A cota com menor taxação estabelece a tarifa de 11 euros por tonelada de açúcar. De acordo com o novo texto, o Brasil poderá enviar 72,04 mil toneladas até o encerramento do ciclo 2021/22 (outubro a setembro); além disso, foi determinado o volume de 54,03 mil toneladas para 2022/23. Em ambos os casos, a queda foi de 7,6% em relação à regra anterior.

Também em 2022/23, 18,01 mil toneladas poderão entrar no bloco com uma tarifa de 54 euros por tonelada, repetindo a redução de 7,6% ante a determinação de 2020. No ciclo seguinte, 54,03 mil toneladas receberão esta mesma taxa.

Por fim, o volume que receberia taxação de 98 euros por tonelada passou a ser dividido em dois grupos, demarcando a saída do Reino Unido do bloco.

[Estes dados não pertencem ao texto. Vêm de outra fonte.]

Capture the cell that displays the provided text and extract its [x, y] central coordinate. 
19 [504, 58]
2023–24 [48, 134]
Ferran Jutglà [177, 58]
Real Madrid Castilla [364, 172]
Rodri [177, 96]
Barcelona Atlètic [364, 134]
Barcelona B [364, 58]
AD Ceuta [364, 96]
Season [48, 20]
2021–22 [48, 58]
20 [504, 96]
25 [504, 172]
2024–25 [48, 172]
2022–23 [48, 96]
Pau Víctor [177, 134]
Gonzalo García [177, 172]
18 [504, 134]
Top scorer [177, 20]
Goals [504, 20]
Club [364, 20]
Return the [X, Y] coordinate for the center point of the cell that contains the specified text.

Conforme a portaria, o açúcar brasileiro destinado aos países separatistas terá tarifa de 82 libras por tonelada.

Para o período até 2023/24, a cota prevê 308,52 mil toneladas para a União Europeia e 29,67 mil para o Reino Unido, totalizando 338,19 mil toneladas – elevação de 1,2% em relação à regra anterior, na única variação positiva. Já a partir de 2024/25, o volume passará a ser de 380,56 mil toneladas para o bloco, mantendo-se em 29,67 mil no Reino Unido e chegando a um total de 410,23 mil; neste caso, a redução foi de 0,4%.

cota acucar europa 300621

As usinas interessadas em exportar para a União Europeia precisam obter um certificado específico junto ao Ministério da Economia por meio dos Sistemas de Comércio Exterior (Siscomex). As cotas, entretanto, estão restritas para unidades da região Norte-Nordeste.

Além disso, as regras também estabelecem que a cota é válida apenas para o adoçante produzido a partir da cana-de-açúcar e em estado bruto, sem adição de aromatizantes ou corantes, destinado à refinação no destino.